═══ LISTED RECORDS

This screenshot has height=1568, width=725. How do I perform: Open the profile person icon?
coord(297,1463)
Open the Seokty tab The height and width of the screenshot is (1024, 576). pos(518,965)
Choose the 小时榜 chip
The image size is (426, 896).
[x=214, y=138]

══════

Reproduce the data above line for line, keeping every character unchanged.

This screenshot has height=1568, width=725. How do I perform: Open the profile person icon?
coord(297,1463)
Open the Seokty tab The height and width of the screenshot is (1024, 576). pos(518,965)
Choose the 小时榜 chip
The image size is (426, 896).
[x=214, y=138]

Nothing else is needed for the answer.